Click-target data
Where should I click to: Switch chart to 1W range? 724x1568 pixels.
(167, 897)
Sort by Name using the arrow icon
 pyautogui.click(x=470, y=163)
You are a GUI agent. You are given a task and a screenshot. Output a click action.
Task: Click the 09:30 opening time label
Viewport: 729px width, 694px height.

**What you will do:** Copy out all of the material above word for word, keeping every line in its original order.

**Completed task:**
Where should I click to: Switch chart to 1W range? 724x1568 pixels.
(167, 897)
Sort by Name using the arrow icon
 pyautogui.click(x=470, y=163)
You are a GUI agent. You are given a task and a screenshot. Output a click action.
Task: Click the 09:30 opening time label
Viewport: 729px width, 694px height.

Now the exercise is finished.